Now she found herself one on one with God, and that was frightening. Because you cannot command God. You can only ask Him.
As I listened to her, I found myself thinking, Lord, she’s just summarized half of the theology of the Holy Fathers—and she doesn’t even realize it. How often we who call ourselves believers remain pagans at heart. We look for incantations instead of dialogue. We want an instruction manual instead of God. We’re afraid to surrender ourselves into the hands of the living God because that means relinquishing control. And we love control. We love believing that we are the architects of our own happiness, that we hold the keys to the universe, that if we only “visualize” correctly and “work through” our issues, everything will happen according to our faith.
But faith is not a technique. It is throwing yourself into the abyss with the certainty that Someone will catch you. Natalia learned that. Through pain. Through fear. Through the collapse of her entire “spiritual empire.” Now when I look at her—an ordinary woman, imperfect, sometimes grumbling, sometimes laughing—I see a miracle. The miracle of a soul brought back to life. Out of the ashes of superstition and self-deification, a living person has arisen. Not a saint—no. But someone real. Someone honest before God and before herself.
And now, whenever I hear someone begin a confession with the words, “Father, my karma...” I no longer roll my eyes. I smile. Because I know that the Lord will reach them as well. Not through sermons. Not through rebukes. But through love and through suffering. Through circumstances that will shatter their house of cards.
For our God is a jealous God.

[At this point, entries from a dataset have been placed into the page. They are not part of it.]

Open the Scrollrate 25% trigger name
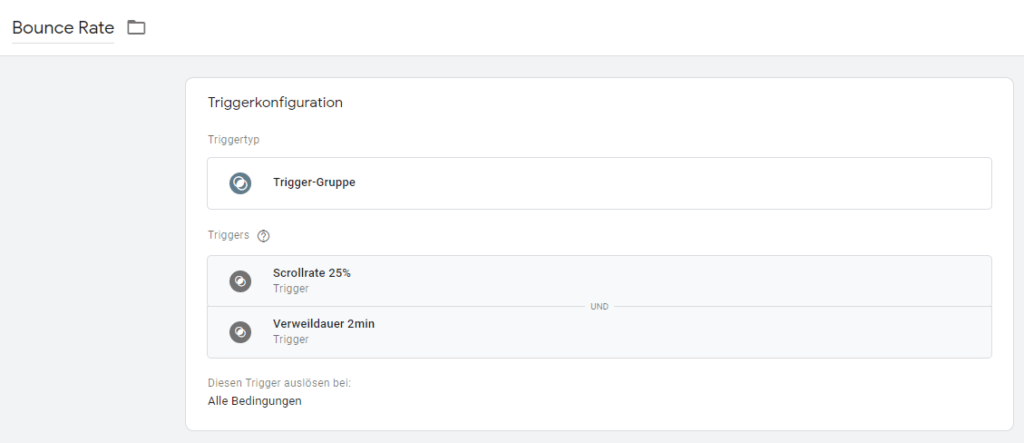This screenshot has height=443, width=1024. pyautogui.click(x=311, y=273)
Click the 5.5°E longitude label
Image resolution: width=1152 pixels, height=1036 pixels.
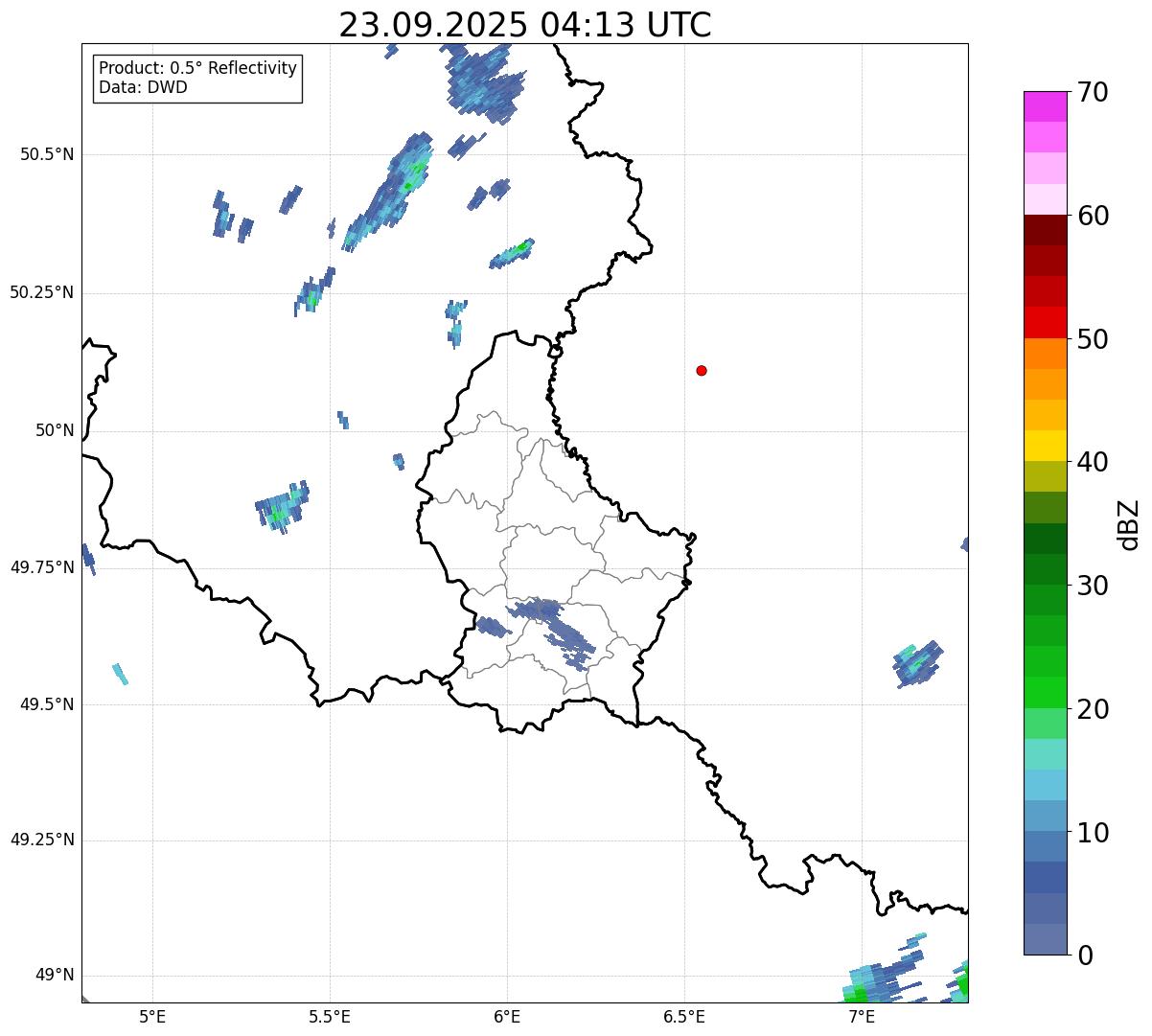[x=330, y=1016]
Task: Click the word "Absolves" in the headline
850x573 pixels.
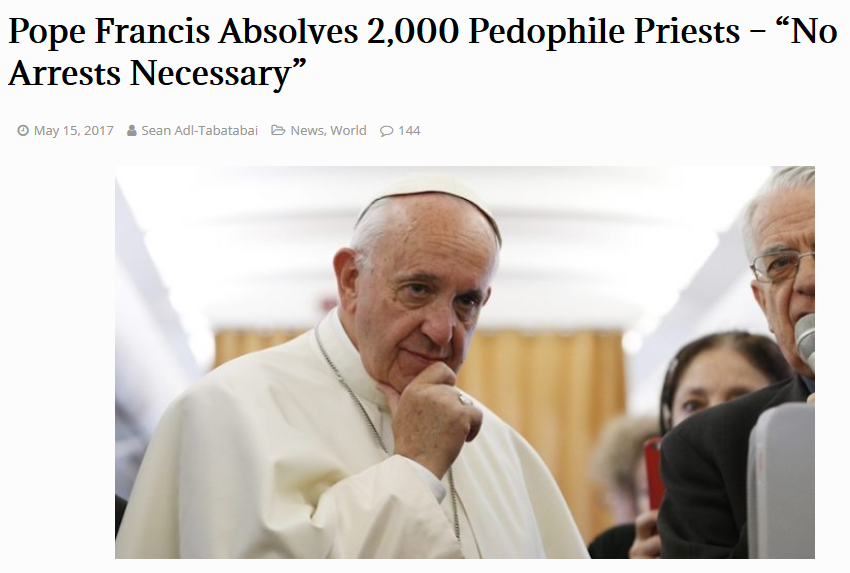Action: point(288,31)
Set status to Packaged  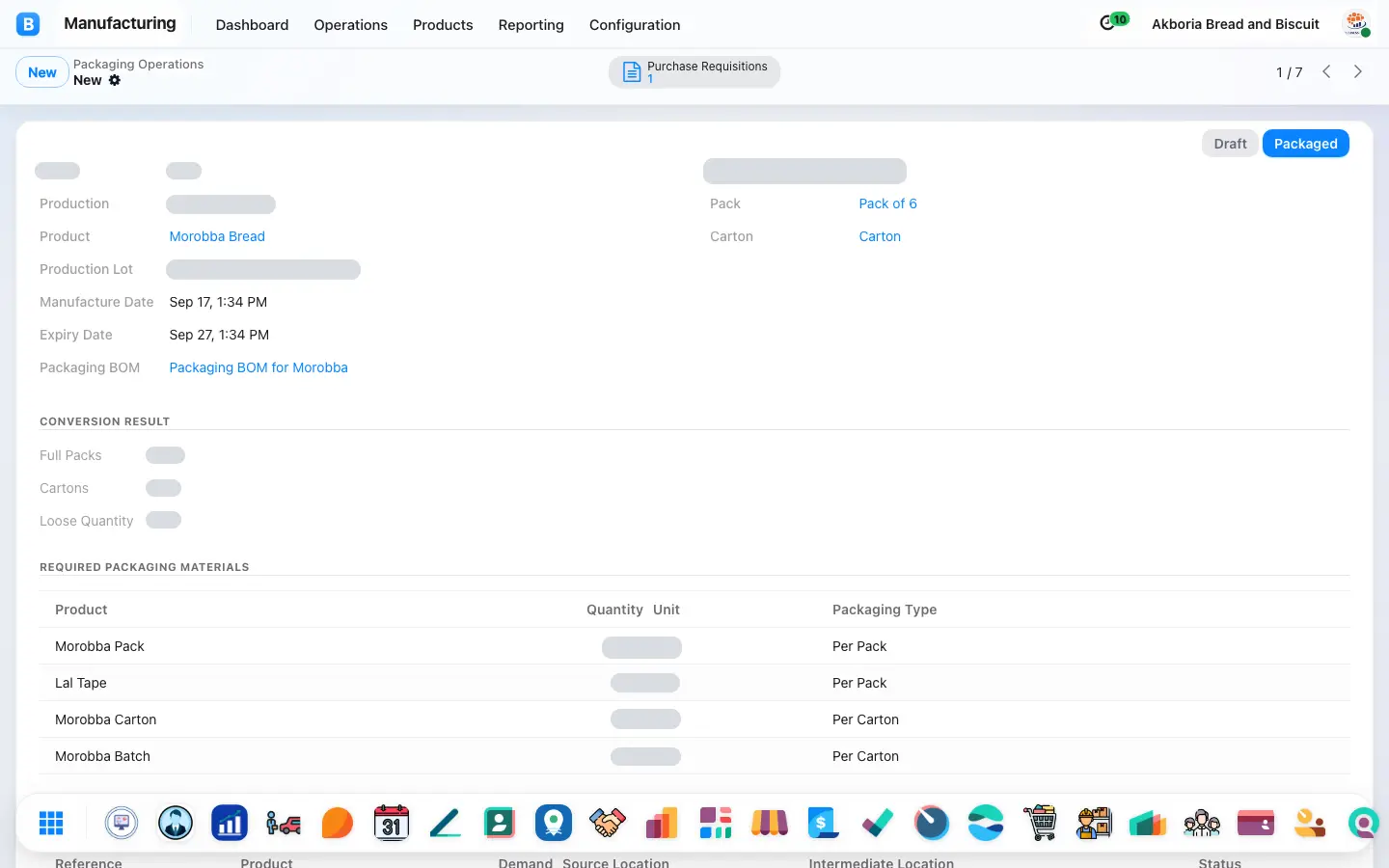click(1305, 144)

He will not allow Himself to be confused with the Universe, with “energy,” with an “egregore,” or with the “cosmic mind.” He desires to be the one and only Lord of our hearts—not one item in a collection, not another exhibit in a museum of spiritual practices, but the One to Whom we run when there is nowhere left to fall.
“And karma...” Natalia said to me just the other day. “Father, there is no such thing as karma. There is only God’s providence and our freedom. And when I finally understood that, I could breathe again.”
So, my dear friends, let us breathe again. And let us live—not with “energies,” but with God. As for the “spirits of the bees”—well, let them fly back to their hive. They have no place in the church.